最近読んだ本

 新聞の時評コラム(中国新聞)で、小泉内閣に関して実に軽く屈託なく、しかし、見事にツボをついた発言をしていらっしゃる方がいて、「いったい何者?」と思って、調べてみると、数年前に話題をよんだ「不平等社会 さよなら総中流」の著者じゃないか。うーん、おもしろそうだけれど、統計的な資料に基づいた話は苦手なので、「桜が創った日本 ソメイヨシノ 起源への旅」(佐藤俊樹)を読むことにした。
 その直前に読んでいた「前衛仏教論」(町田宗鳳)が竜頭蛇尾でがっくり。途中までのグイグイ魂をつかんで離さない刺激的な仏教論が、後半失速、逸脱してカルトっぽく崩れて肩透かしにあってしまったのでちょっと斜に構えて読み始めた。新聞のコラム記事から、本を選択した経緯がまったく同じだったから、同じ結果に終わることを恐れた。しかし、今度は良いかたちで裏切られた。

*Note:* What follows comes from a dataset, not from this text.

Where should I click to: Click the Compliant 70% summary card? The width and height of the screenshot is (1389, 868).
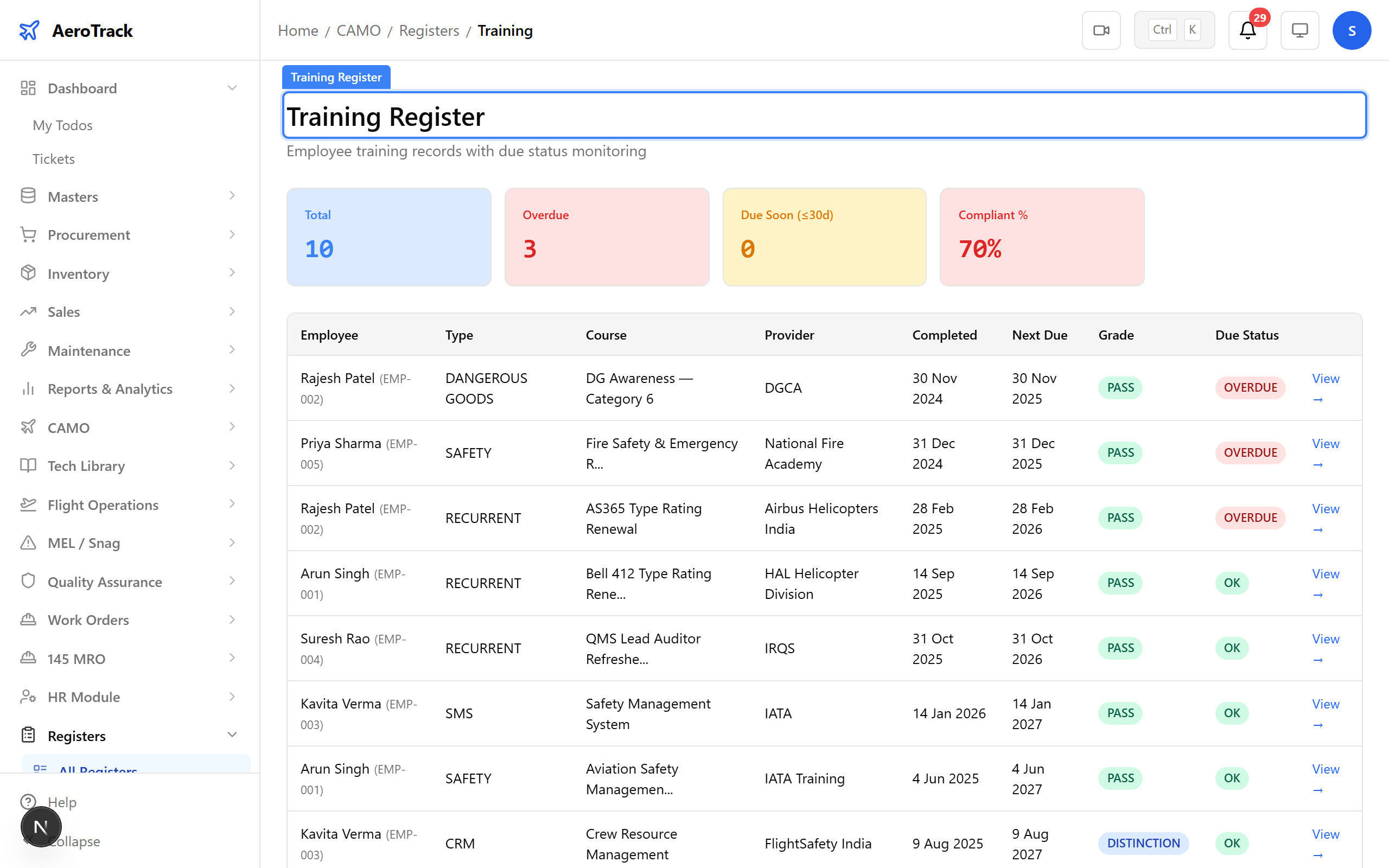pos(1041,237)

 出だしから、「オヨヨ、なんだこのリズムの良さ」「縦横無尽、魔法の玉手箱のような引用じゃないか」と感嘆。その勢いのまま、ソメイヨシノの起源の謎解きと、ヤマザクラとソメイヨシノの対照的構図そのものが虚構であって、虚構の視座にからめとられたまま「桜語り」がおこなわれ、「日本」あるいは「日本人」が語られてきた私たちの近代を、見事にあぶりだしてくれた。
 ソメイヨシノを何かのシンボルとして決定論的に語るのではない、ソメイヨシノを巡るさまざまな言説を生み出す構造を明らかにし、「ソメイヨシノ学」とでも言うべき見事な体系的分析をなしとげている。その鋭利な感性と骨格の整った論理は、まるで、「日本の思想」で丸山真男が見せてくれた切れ味に勝るとも劣らない。社会学という学問のおもしろさを知るには最適の本。筆者はまさに現代日本の柔軟な知性の生きた見本というべき方です。